* [Page]

If they don’t then I need to go into metals or commodities because it will be the Wiemar Republic.
It all depends on how to view the opps in the inland empire. The coastal always attract crowds, but the density and traffic are bad. It will push people out of the core. As long as the Southern California economic is still growing, it will need more houses. It is just the price will not appreciate that fast.
If Coastal California real estate is such a great investment, why aren’t the private equity funds buying houses here? The guys who manage billions of dollars can’t all be wrong.
I would rather be parking my money where the cashflow is good and the potential for rebound appreciation is present. Neither is true in Coastal California.
Boy am I glad only the smart educated people are gonna make it.
There are plenty of people without your vaunted degrees that make a hell of a lot of money.There are people with degrees are so far in debt it’s not funny. You assume having a degree somehow makes you immune to debt or stupidity in general
“Riverside County houses typically trade at a discount to rental parity. In fact, the nearly 25% discount puts Riverside County properties near payment parity, the price point where PITI equals rent. Owners in Riverside County benefit fully from tax savings and amortization whereas OC buyers need this to offset their higher house payments.”
I guess that is the distance and gas costs factor in. If you live in the IE your gas costs and miles on your cars requires a lower house payment to make it feasible.
Yup, I think Mike is right…the problem with Riverside/San Bernardino has always been an employment mismatch…the housing is there, but the jobs aren’t – at least not the skilled white collar jobs. That’s why people that live there have horrible commutes.
I know this is not the norm, but my friend’s law office is in Riverside and he lives in Coto, so he commutes to and from Riverside almost every day.
The way development plays out is that houses always pioneer a new area. After enough houses are built, small office, retail, and other commercial uses move out there too. Commercial properties are subject to the same pricing pressures as residential. It doesn’t make sense for a businessman, particularly a manufacturer, to pay the high rents or high prices for space in Coastal California when there is an eager workforce and cheap office space in the hinterlands. Within 20 years, many new businesses will relocate out to the Inland Empire, and the commutes will be much shorter. The first wave of this can be seen in the new office complexes in Corona. This trend will continue until Corona becomes more expensive, and then they will start building more office space in Moreno Valley. It’s just a matter of time.
Does agriculture count as an employer? My grandfather worked the orange groves in Riverside, but only commuted from Casa Blanca. Citrus was big business in the IE in those days.
No.
I don’t know how accurate is this index. It was created by Ed Butowski to capture inflation data. It based on the cost of real items households use and purchase. This data is for the Los Angeles Area CPI.

* [Dataset content]
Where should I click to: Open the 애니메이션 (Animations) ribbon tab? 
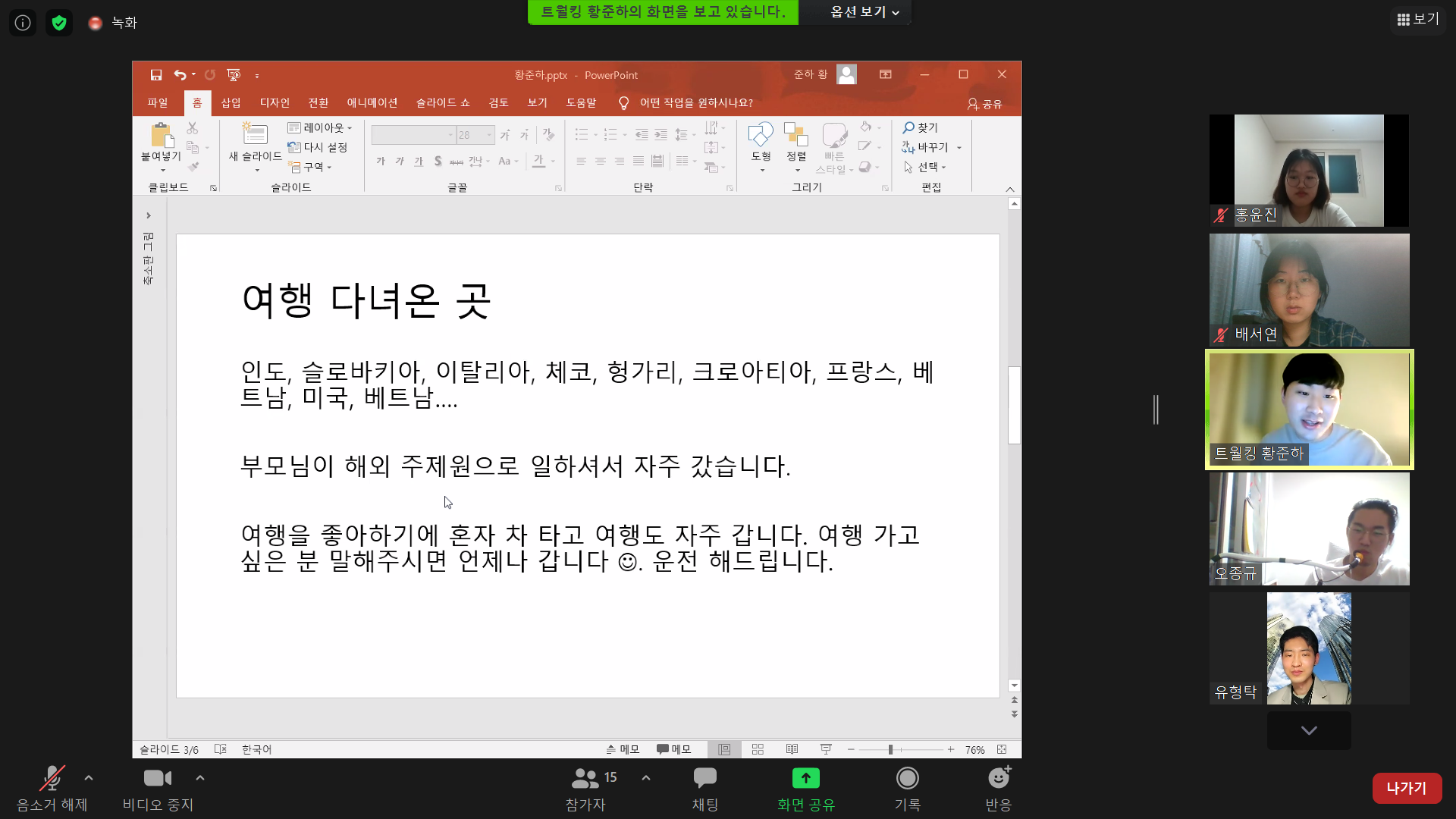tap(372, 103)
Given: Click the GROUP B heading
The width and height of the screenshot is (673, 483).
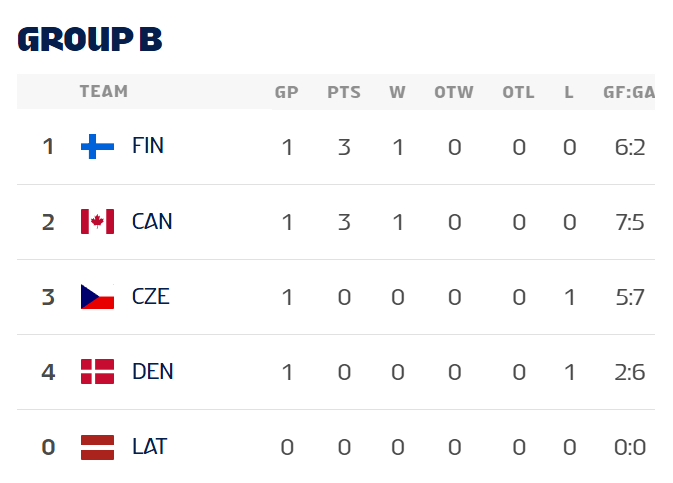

* [Task instructions] In the housing discussion, list every place named in the comment that begins "The way development plays out," giving each place once.

* [Task answer] Coastal California, the Inland Empire, Corona, Moreno Valley